- Born: 30 October 1920 Okayama Prefecture, Japan
- Died: 22 July 2008 (aged 87) Thacher Park, Albany County, New York, United States
- Citizenship: Japan
- Education: Tokyo Imperial University
- Known for: Ophiolite studies Paired metamorphic belts
- Awards: Arthur L. Day Medal (1977) Japan Academy Prize (2002)
- Scientific career
- Fields: Petrology, tectonics
- Workplaces: University of Tokyo Columbia University New York State University

= Akiho Miyashiro =

Japanese geologist

Akiho Miyashiro (都城 秋穂, Miyashiro Akiho) was a Japanese geologist.

==Career==
Miyashiro was known for his contributions to metamorphic and igneous petrology.

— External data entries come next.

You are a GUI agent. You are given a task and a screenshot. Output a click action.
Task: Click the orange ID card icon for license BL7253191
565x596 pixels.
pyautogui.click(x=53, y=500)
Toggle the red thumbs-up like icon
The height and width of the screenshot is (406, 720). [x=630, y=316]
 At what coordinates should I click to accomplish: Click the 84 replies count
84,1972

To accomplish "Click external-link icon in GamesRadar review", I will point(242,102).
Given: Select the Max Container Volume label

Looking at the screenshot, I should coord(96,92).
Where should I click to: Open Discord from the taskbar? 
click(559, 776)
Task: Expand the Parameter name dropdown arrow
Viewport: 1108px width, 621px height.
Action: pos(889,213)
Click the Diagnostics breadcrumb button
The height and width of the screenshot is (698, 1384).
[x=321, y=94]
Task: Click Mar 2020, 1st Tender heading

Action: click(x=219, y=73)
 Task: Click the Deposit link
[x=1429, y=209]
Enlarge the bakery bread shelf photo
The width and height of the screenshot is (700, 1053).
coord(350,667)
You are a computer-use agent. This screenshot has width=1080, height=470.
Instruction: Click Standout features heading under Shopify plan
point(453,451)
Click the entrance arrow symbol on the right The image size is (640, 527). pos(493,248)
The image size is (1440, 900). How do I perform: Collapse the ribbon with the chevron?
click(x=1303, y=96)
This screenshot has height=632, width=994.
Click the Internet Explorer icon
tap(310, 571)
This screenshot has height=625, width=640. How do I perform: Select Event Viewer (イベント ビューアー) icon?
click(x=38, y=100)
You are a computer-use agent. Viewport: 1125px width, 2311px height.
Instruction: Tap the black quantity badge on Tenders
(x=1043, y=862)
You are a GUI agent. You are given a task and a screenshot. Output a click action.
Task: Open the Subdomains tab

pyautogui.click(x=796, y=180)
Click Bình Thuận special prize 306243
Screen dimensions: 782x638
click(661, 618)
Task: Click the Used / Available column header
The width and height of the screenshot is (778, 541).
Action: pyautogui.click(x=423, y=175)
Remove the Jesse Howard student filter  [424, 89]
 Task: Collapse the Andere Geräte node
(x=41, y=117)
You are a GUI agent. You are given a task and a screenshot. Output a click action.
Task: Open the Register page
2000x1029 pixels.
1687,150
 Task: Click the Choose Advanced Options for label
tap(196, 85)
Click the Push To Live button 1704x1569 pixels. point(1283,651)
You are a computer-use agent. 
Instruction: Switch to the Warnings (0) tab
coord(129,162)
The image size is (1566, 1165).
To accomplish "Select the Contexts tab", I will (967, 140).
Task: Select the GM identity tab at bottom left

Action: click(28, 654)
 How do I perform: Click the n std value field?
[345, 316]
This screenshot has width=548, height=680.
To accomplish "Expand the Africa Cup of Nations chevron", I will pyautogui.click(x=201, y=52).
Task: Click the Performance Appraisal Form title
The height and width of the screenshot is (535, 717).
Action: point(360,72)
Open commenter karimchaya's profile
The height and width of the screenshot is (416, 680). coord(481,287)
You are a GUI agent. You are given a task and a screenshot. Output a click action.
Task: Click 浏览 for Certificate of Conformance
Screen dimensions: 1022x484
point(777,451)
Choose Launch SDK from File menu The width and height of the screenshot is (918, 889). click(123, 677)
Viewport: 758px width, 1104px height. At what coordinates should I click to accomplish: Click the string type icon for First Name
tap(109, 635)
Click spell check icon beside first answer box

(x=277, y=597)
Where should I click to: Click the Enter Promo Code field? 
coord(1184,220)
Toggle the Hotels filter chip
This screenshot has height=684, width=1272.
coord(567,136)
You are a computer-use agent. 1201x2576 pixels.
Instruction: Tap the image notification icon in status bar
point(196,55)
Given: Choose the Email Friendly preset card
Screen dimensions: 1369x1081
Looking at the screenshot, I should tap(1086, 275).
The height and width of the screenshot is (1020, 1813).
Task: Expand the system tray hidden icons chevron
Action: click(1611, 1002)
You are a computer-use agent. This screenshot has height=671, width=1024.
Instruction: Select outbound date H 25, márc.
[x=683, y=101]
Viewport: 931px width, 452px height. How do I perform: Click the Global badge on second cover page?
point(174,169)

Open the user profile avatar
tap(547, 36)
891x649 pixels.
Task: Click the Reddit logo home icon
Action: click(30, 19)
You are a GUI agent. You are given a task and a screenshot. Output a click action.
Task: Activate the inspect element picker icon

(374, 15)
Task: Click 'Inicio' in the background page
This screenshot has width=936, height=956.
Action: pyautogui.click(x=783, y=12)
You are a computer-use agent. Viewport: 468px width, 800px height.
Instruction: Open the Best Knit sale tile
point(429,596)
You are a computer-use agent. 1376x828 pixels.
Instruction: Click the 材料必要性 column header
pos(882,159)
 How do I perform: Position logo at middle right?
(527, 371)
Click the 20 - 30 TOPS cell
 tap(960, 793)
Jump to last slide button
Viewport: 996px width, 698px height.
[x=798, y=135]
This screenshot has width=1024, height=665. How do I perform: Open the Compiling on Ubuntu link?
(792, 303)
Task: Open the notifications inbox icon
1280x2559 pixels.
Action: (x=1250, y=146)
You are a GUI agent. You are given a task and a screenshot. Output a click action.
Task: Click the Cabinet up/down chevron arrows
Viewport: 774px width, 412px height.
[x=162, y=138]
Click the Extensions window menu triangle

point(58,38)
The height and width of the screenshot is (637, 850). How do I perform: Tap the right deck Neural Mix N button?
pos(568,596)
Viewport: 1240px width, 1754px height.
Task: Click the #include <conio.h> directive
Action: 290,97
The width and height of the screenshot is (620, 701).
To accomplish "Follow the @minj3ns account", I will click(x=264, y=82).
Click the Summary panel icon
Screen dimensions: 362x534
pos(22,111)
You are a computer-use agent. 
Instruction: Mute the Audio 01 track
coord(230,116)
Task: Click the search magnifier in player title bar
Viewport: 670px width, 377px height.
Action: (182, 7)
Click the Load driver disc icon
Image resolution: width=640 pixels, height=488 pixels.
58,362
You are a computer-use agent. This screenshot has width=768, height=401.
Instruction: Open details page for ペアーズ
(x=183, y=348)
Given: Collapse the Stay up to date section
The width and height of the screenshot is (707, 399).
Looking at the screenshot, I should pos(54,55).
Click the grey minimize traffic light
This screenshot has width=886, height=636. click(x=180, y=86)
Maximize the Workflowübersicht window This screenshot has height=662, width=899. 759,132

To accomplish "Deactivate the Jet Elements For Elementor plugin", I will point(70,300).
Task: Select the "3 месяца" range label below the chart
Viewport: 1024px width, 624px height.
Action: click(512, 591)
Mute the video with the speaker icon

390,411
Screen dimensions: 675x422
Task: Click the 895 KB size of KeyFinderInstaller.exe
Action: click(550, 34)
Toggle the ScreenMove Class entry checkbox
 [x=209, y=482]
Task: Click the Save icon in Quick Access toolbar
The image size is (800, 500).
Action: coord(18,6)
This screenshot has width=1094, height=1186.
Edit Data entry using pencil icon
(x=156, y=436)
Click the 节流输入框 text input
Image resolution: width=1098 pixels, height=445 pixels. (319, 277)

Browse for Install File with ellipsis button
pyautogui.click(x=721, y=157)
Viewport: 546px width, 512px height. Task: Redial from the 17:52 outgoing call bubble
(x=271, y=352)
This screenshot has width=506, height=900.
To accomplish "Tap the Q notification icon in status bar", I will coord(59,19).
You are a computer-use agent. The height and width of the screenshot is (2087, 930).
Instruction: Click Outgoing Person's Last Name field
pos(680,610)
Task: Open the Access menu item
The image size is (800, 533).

He also made contributions to the study of tectonics and meteorites. In the 1960s he introduced the concept of paired metamorphic belts. In 1973 Miyashiro challenged the common conceptions of ophiolites and proposed an island arc origin for the famous Troodos Ophiolite in Cyprus. This was done arguing that numerous lavas and dykes in the ophiolite had calc-alkaline chemistries.

==Personal life and death==
Miyashiro was a native of Okayama Prefecture. On the evening of 22 July 2008, Miyashiro visited John Boyd Thacher State Park in Albany, New York and remained there to take sunset pictures while his wife waited by the parking area. Police discovered his body at the base of a cliff on the 24th.